START INPUT DATA

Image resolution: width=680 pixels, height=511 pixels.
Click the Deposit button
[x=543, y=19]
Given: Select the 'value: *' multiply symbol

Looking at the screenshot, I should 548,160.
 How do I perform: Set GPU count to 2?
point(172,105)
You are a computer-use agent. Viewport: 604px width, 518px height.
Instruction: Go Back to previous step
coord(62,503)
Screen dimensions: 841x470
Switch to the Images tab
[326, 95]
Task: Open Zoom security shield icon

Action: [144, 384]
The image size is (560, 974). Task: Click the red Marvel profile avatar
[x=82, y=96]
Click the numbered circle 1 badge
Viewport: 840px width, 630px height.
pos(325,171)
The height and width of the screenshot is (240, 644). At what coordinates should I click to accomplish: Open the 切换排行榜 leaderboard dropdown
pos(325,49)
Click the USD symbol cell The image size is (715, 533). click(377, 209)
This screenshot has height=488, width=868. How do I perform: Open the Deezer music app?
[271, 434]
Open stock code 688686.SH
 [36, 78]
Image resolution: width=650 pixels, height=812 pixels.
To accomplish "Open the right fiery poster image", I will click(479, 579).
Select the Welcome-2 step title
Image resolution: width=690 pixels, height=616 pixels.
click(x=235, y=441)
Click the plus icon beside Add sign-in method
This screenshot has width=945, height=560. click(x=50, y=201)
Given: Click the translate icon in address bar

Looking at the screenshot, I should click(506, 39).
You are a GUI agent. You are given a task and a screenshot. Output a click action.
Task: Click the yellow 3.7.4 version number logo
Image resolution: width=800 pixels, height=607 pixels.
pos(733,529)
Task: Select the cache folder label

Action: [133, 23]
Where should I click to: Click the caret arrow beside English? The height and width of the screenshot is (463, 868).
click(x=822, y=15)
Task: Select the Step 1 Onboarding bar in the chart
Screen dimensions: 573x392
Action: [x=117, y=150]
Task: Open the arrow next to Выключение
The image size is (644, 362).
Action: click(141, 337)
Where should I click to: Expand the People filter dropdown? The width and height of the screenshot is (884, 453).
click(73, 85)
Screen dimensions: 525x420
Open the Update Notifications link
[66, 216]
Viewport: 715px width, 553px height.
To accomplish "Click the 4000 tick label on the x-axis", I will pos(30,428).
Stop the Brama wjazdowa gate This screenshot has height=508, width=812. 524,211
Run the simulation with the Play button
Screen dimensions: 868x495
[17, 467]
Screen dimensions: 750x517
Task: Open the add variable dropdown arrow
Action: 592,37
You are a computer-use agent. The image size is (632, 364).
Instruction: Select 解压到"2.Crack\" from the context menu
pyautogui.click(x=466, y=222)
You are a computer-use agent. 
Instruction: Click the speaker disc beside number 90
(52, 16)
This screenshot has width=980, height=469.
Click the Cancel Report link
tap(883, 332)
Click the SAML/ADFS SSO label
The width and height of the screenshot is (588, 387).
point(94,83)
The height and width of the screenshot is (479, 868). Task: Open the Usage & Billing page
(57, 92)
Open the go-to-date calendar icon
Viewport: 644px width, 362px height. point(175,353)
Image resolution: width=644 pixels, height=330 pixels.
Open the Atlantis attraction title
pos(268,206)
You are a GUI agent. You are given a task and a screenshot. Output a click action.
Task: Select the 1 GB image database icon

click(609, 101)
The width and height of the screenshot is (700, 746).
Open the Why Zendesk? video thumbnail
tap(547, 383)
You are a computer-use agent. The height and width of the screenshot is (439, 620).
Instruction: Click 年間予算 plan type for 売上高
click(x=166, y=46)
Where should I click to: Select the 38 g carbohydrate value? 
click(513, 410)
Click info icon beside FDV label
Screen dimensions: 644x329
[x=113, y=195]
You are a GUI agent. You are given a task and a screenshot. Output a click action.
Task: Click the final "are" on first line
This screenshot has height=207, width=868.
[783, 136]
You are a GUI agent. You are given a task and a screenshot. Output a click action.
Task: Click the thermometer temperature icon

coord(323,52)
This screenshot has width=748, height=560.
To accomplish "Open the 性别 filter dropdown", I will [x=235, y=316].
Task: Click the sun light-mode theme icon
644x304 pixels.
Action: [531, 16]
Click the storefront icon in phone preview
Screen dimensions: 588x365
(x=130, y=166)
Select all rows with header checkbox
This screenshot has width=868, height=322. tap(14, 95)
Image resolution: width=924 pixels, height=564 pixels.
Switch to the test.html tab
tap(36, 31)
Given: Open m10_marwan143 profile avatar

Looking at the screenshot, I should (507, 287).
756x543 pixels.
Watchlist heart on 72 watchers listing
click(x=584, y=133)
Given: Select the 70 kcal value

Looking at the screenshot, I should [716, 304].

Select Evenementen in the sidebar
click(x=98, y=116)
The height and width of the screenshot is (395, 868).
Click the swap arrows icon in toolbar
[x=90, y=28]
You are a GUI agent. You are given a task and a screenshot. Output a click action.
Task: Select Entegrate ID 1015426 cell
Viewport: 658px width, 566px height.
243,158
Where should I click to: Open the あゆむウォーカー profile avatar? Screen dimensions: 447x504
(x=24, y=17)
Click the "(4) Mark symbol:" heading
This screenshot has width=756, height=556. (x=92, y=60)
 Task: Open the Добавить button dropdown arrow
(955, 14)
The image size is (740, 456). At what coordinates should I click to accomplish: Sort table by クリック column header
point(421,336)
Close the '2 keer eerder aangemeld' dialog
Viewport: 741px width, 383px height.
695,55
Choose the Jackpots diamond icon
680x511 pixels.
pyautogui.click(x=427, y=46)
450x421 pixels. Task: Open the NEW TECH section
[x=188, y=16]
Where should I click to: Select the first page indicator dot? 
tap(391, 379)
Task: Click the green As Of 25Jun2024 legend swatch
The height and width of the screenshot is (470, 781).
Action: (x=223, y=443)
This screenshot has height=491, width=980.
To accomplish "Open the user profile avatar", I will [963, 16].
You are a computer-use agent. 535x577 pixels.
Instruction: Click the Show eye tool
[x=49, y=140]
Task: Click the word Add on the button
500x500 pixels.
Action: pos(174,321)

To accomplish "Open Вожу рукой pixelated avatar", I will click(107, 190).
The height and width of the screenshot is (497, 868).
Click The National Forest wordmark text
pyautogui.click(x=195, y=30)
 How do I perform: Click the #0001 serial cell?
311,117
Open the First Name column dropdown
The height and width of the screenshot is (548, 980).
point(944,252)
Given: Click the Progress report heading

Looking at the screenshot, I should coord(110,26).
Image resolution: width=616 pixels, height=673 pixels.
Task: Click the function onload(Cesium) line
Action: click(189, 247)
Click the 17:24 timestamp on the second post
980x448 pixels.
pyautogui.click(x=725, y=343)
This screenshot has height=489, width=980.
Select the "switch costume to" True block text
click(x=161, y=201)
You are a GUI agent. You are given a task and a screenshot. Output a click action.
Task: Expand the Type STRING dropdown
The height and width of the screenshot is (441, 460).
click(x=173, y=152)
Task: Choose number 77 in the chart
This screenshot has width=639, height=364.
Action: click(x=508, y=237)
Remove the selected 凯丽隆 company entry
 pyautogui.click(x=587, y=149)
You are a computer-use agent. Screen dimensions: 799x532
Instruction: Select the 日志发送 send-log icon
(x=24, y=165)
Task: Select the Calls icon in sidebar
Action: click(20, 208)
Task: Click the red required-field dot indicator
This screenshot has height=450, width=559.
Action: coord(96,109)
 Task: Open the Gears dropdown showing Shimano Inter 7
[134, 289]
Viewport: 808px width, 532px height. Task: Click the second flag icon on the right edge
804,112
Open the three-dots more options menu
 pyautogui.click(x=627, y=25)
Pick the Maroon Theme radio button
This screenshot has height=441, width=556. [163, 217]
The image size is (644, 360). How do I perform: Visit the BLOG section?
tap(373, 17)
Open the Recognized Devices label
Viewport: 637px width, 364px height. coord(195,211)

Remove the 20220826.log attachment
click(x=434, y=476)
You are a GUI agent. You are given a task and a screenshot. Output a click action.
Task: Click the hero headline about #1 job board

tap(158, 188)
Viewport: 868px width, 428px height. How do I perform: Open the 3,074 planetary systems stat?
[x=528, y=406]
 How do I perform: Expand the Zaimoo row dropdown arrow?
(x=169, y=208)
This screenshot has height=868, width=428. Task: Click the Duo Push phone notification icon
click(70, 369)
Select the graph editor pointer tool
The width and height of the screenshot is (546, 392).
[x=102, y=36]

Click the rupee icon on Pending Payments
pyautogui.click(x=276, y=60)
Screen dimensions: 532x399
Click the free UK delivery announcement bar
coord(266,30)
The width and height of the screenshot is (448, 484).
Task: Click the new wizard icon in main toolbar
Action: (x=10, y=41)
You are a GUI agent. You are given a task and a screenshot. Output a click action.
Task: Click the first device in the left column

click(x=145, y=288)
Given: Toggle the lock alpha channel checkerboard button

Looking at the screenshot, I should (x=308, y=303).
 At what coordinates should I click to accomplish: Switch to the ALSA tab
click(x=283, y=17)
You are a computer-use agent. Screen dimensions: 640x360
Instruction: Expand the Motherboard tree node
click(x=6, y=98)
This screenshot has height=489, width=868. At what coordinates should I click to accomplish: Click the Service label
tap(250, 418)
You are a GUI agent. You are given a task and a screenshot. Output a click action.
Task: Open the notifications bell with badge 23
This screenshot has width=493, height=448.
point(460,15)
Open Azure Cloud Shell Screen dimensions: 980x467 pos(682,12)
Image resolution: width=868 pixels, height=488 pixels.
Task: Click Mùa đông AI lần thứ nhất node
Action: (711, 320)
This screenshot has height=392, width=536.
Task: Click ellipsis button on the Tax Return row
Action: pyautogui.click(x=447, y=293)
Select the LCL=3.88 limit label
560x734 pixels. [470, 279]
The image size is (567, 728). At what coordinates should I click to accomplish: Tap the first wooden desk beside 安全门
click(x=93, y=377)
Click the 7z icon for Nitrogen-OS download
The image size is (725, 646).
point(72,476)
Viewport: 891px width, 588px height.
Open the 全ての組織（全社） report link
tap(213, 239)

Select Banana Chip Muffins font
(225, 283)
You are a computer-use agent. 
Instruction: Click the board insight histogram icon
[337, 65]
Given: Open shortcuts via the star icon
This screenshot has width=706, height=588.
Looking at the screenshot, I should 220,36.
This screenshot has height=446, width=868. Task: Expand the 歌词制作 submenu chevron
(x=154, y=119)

END INPUT DATA

*AIM OF THE EXERCISE*.
For every line of the material that holds the word "chart", make a copy.

*ANSWER FOR THE TASK*.
Task: Select the Step 1 Onboarding bar in the chart
Task: Choose number 77 in the chart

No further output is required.